■ **Page extract**
-*-
Consequently, according to the first embodiment of the present invention, even a phoneme-loop ASR unit with moderate performance can be used, which contributes to reducing the complexity of the TTS system according to the present invention.

Second Embodiment of the Invention

The second embodiment of the present invention uses a TTS unit instead of an ASR unit to generate one or more candidate PRs of a TO. Nevertheless, a spoken representation of the TO is considered in the process of selecting the new PR of the TO from the candidate PRs of the TO.
FIG. 4 a presents a schematic block diagram of this second embodiment of a TTS system 4 according to the present invention. The second embodiment of the TTS system 4 differs from the first embodiment of the TTS system 3 (see FIG. 3 a) only by the fact that the ASR unit 34 of TTS system 3 has been replaced by a TTS front-end 44, and that a post processing unit corresponding to post processing unit 35 of TTS system 3 is no longer present in TTS system 4. Consequently. the functionality of units 40-43, and 46-49 of the TTS system 4 of FIG. 4 a corresponds to the functionality of the units 30-33 and 36-39 of the TTS system 3 of FIG. 3 a and thus needs no further explanation at this stage.
TTS front-end 44 of TTS system 4 (see FIG. 4 a) basically has the same functionality as the TTS front-end 41-1 of the TTS unit 41, i.e. is capable of using its automatic phonetization unit 44 to segment a TO received from input control unit 40 into a PR of the received TO (and possibly to generate further information such as stress information, break information, segmentation information and/or context information). However, TTS front-end 44 is capable of generating not only one (usually the most probable) PR of the TO (possibly with further associated information such as stress information, break information, segmentation information and/or context information), but several candidate PRs of the TO. These candidate PRs of the TO may for instance comprise the most probable PR of the TO and also less probable PRs of the TO, for instance sorted according to their estimated probability. The initial PR of the TO, received from the input control unit 40, may also be considered in the process of generating the one or more candidate PRs of the TO, for instance by discarding candidate PRs of the TO that resemble the initial PR of the TO. TTS front-end 44 is further capable of forwarding these one or more candidate PRs of the TO (possibly with associated information such as stress information, break information, segmentation information and/or context information) to speech synthesis instance 46.
-*-
■ **Available data**

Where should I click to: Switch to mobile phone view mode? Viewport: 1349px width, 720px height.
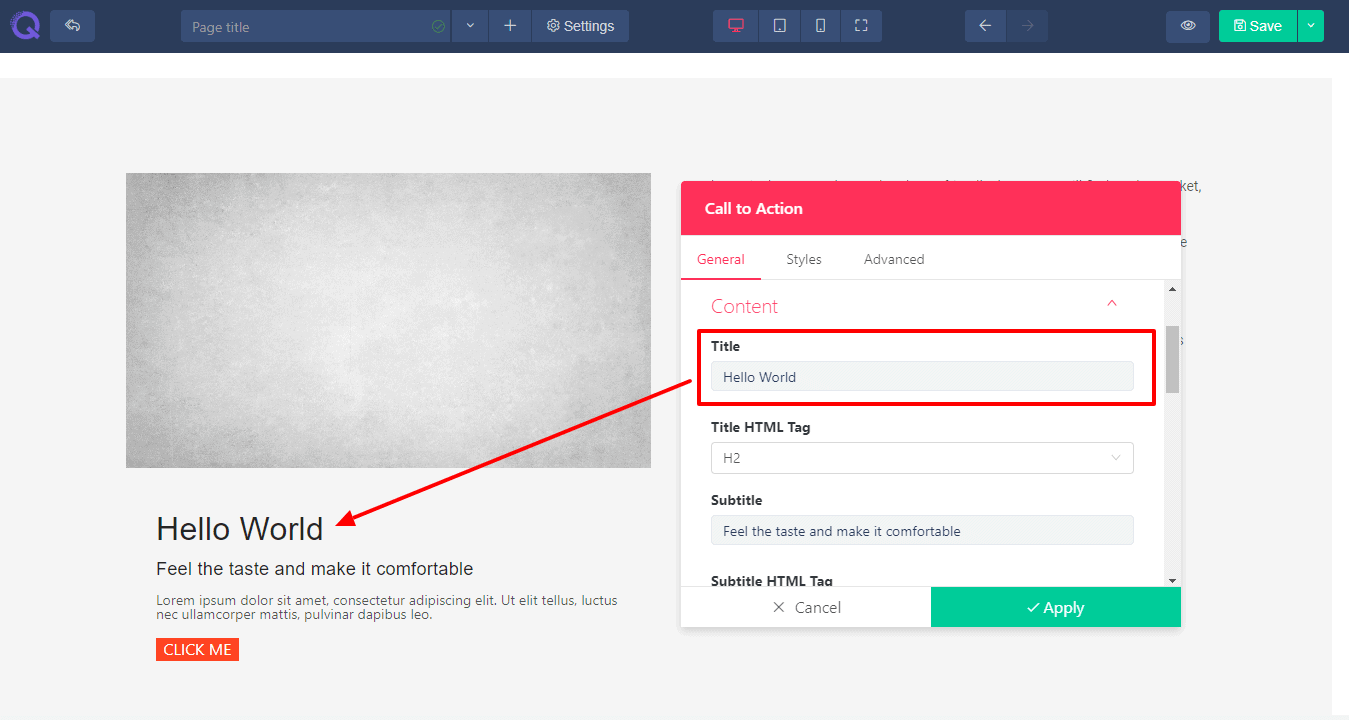[x=820, y=26]
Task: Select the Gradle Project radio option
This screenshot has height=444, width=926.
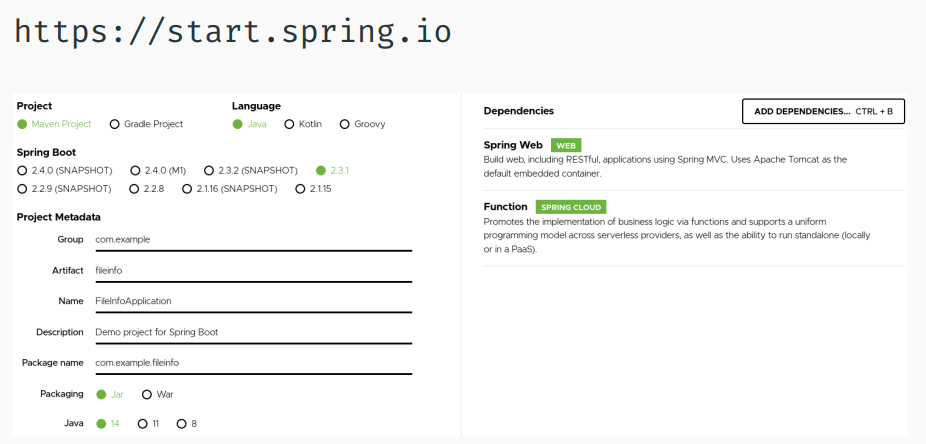Action: point(115,124)
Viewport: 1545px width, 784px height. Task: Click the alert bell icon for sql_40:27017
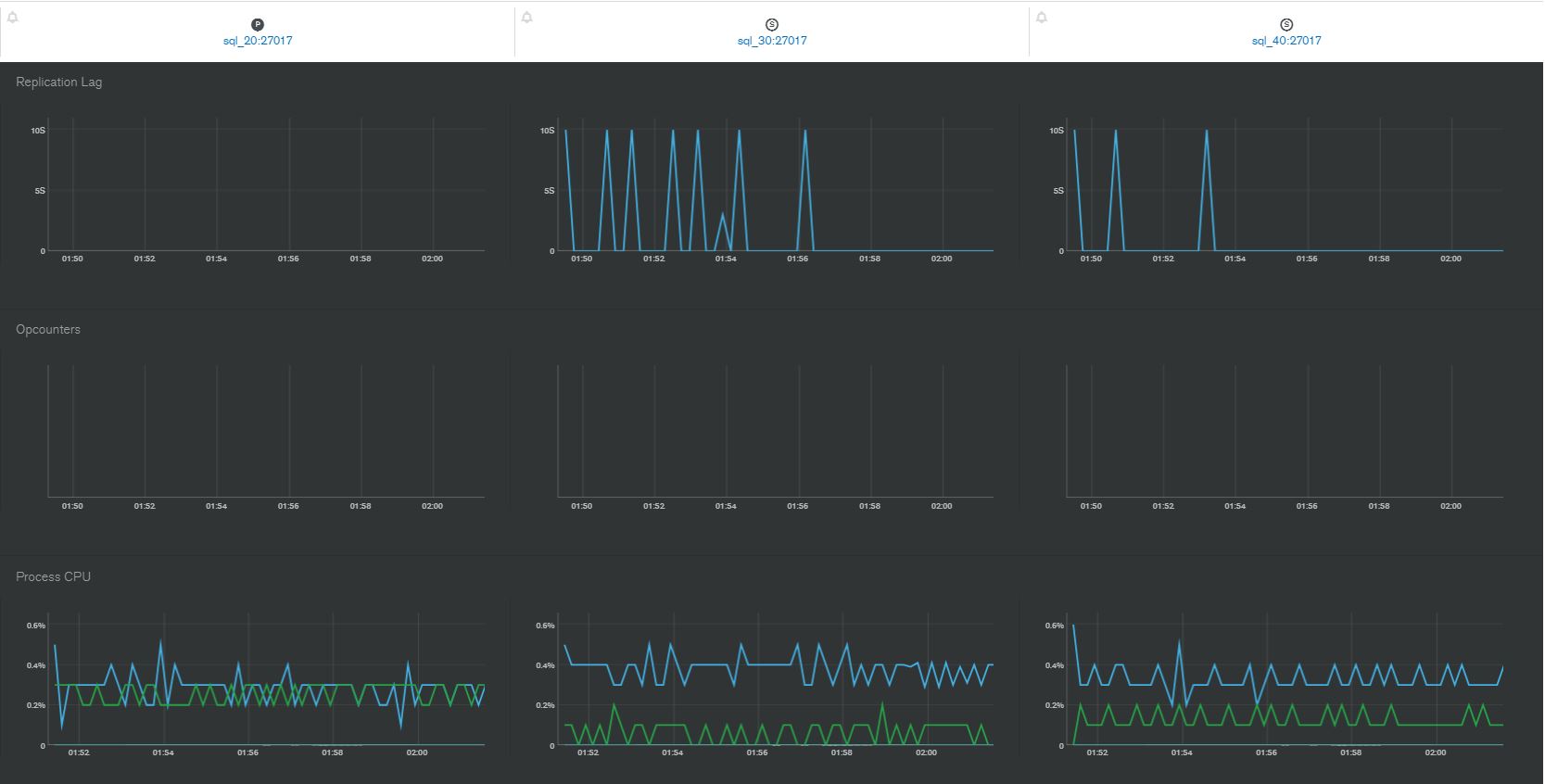[1042, 18]

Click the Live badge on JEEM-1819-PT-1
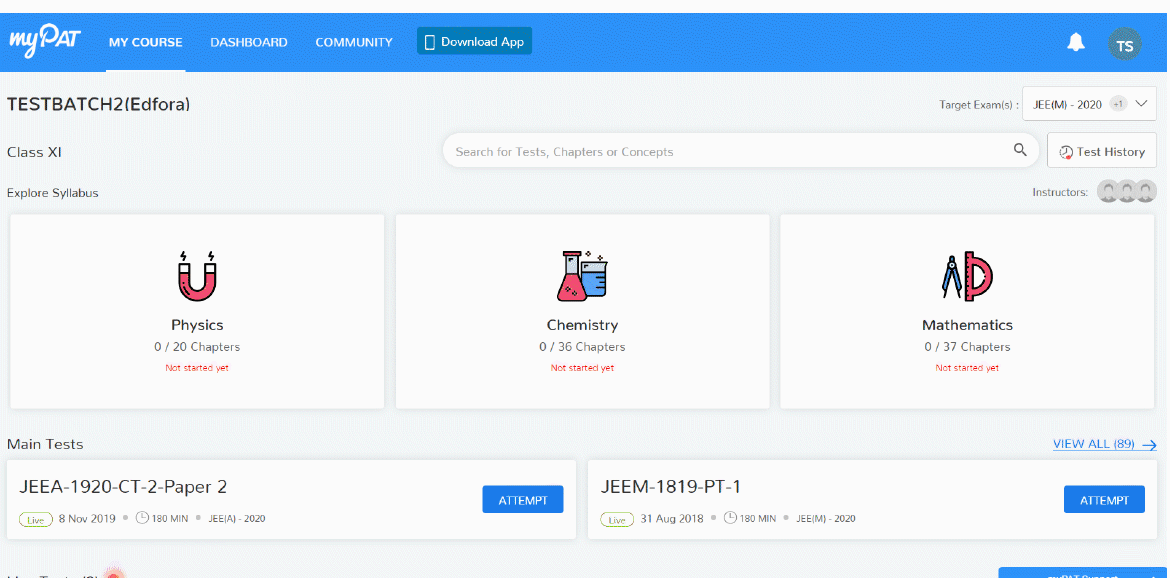click(617, 519)
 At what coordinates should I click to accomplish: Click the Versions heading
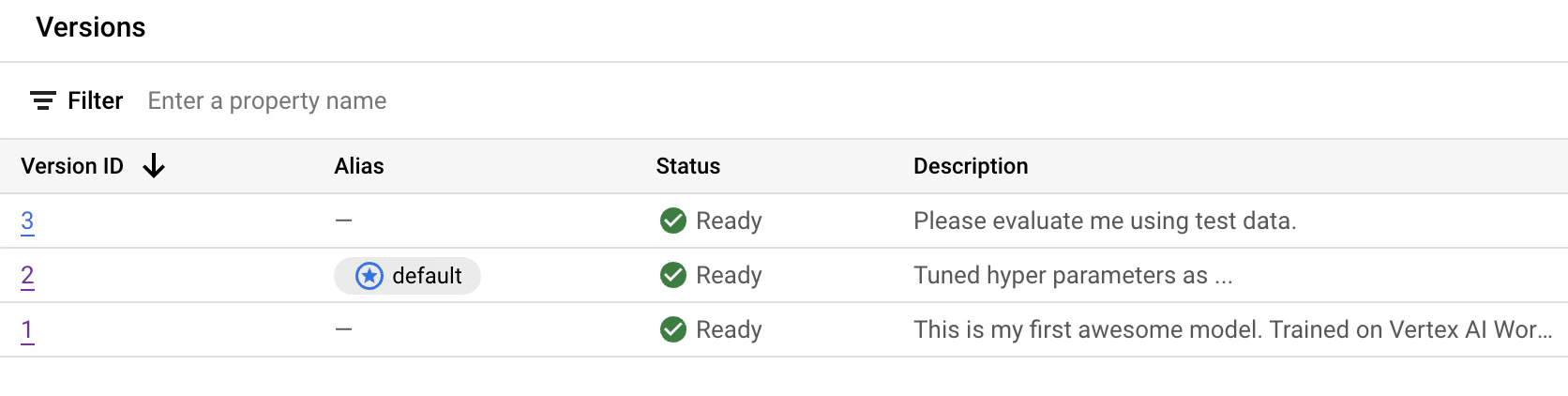[x=91, y=27]
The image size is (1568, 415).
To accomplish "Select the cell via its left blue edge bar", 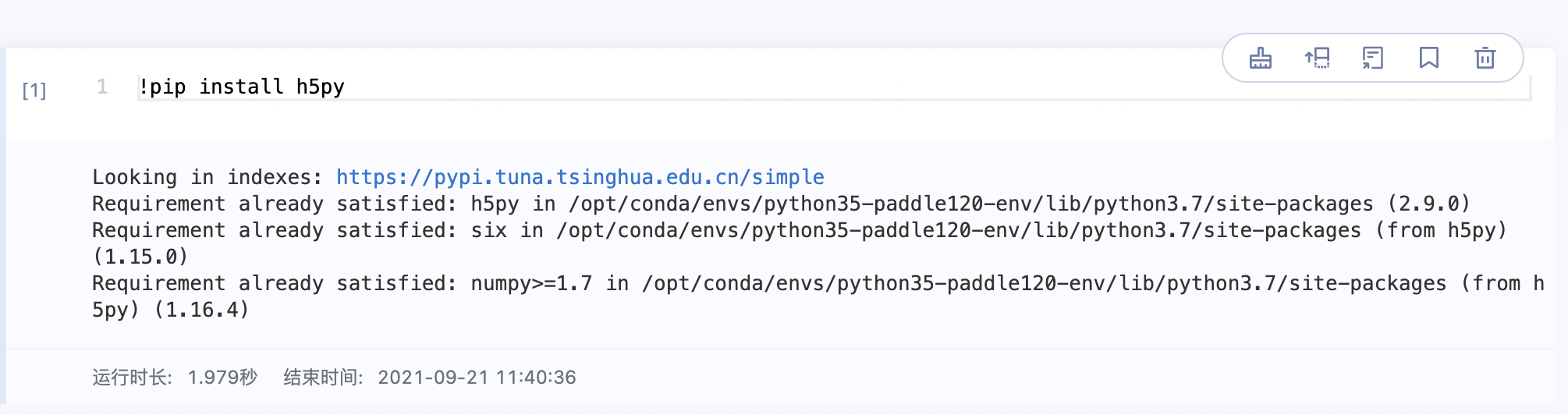I will 3,232.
-*-
■ **Required tasks**
1 > In the second embodiment described in the patent extract, what replaces the ASR unit 34 of TTS system 3?
2 > Lay out the rows from their start through the line holding "click(617, 519)", inclusive, as a Markdown table with the columns Number and Line. Leave out blank lines and the pictures.

■ **Worked answers**
1 > A TTS front-end 44.

2 >
| Number | Line |
|---|---|
| 1 | Where should I click to: Switch to mobile phone view mode? Viewport: 1349px width, 720px height. |
| 2 | [x=820, y=26] |
| 3 | Task: Select the Gradle Project radio option |
| 4 | This screenshot has height=444, width=926. |
| 5 | Action: point(115,124) |
| 6 | Viewport: 1545px width, 784px height. Task: Click the alert bell icon for sql_40:27017 |
| 7 | [1042, 18] |
| 8 | Click the Live badge on JEEM-1819-PT-1 |
| 9 | click(617, 519) |